Work order:
Write the records out again, exactly.

Material supplied:
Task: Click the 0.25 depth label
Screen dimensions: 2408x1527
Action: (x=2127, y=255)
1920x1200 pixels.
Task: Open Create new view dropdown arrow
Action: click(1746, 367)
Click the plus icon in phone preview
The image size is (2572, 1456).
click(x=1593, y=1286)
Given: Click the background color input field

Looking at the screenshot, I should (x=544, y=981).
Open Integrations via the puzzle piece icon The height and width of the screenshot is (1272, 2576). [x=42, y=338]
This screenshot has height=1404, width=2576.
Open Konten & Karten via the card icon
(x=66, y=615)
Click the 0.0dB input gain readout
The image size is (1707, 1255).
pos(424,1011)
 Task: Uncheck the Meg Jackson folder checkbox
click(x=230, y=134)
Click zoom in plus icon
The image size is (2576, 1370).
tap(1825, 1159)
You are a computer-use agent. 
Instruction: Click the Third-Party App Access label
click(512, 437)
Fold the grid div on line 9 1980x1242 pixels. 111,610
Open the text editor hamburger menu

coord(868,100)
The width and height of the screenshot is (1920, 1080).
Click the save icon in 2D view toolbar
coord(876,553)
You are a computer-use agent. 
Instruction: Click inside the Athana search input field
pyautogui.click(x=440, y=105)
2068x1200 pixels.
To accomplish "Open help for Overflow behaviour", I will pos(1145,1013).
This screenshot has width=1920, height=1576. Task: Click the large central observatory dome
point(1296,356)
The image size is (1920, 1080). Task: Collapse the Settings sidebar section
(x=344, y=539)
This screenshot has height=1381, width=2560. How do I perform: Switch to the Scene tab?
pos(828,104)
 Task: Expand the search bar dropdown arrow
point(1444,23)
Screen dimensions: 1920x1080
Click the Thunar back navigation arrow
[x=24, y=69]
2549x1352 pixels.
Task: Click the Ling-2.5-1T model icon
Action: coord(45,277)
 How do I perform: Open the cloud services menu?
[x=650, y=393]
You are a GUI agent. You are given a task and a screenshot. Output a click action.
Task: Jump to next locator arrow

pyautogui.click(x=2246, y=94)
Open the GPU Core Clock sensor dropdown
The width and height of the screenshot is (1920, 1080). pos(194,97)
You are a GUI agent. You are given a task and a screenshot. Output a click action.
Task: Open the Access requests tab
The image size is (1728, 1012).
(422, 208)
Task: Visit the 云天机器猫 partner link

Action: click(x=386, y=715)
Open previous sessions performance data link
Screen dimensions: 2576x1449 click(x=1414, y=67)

Result of the task:
Task: Click the 0.25 depth label
Screen dimensions: 2408x1527
Action: (x=2127, y=255)
1920x1200 pixels.
Task: Open Create new view dropdown arrow
Action: click(1746, 367)
Click the plus icon in phone preview
The image size is (2572, 1456).
click(x=1593, y=1286)
Given: Click the background color input field

Looking at the screenshot, I should (x=544, y=981).
Open Integrations via the puzzle piece icon The height and width of the screenshot is (1272, 2576). [x=42, y=338]
This screenshot has height=1404, width=2576.
Open Konten & Karten via the card icon
(x=66, y=615)
Click the 0.0dB input gain readout
The image size is (1707, 1255).
pos(424,1011)
 Task: Uncheck the Meg Jackson folder checkbox
click(x=230, y=134)
Click zoom in plus icon
The image size is (2576, 1370).
tap(1825, 1159)
You are a computer-use agent. 
Instruction: Click the Third-Party App Access label
click(512, 437)
Fold the grid div on line 9 1980x1242 pixels. 111,610
Open the text editor hamburger menu

coord(868,100)
The width and height of the screenshot is (1920, 1080).
Click the save icon in 2D view toolbar
coord(876,553)
You are a computer-use agent. 
Instruction: Click inside the Athana search input field
pyautogui.click(x=440, y=105)
2068x1200 pixels.
To accomplish "Open help for Overflow behaviour", I will pos(1145,1013).
This screenshot has width=1920, height=1576. Task: Click the large central observatory dome
point(1296,356)
The image size is (1920, 1080). Task: Collapse the Settings sidebar section
(x=344, y=539)
This screenshot has height=1381, width=2560. How do I perform: Switch to the Scene tab?
pos(828,104)
 Task: Expand the search bar dropdown arrow
point(1444,23)
Screen dimensions: 1920x1080
Click the Thunar back navigation arrow
[x=24, y=69]
2549x1352 pixels.
Task: Click the Ling-2.5-1T model icon
Action: coord(45,277)
 How do I perform: Open the cloud services menu?
[x=650, y=393]
You are a GUI agent. You are given a task and a screenshot. Output a click action.
Task: Jump to next locator arrow

pyautogui.click(x=2246, y=94)
Open the GPU Core Clock sensor dropdown
The width and height of the screenshot is (1920, 1080). pos(194,97)
You are a GUI agent. You are given a task and a screenshot. Output a click action.
Task: Open the Access requests tab
The image size is (1728, 1012).
(422, 208)
Task: Visit the 云天机器猫 partner link

Action: click(x=386, y=715)
Open previous sessions performance data link
Screen dimensions: 2576x1449 click(x=1414, y=67)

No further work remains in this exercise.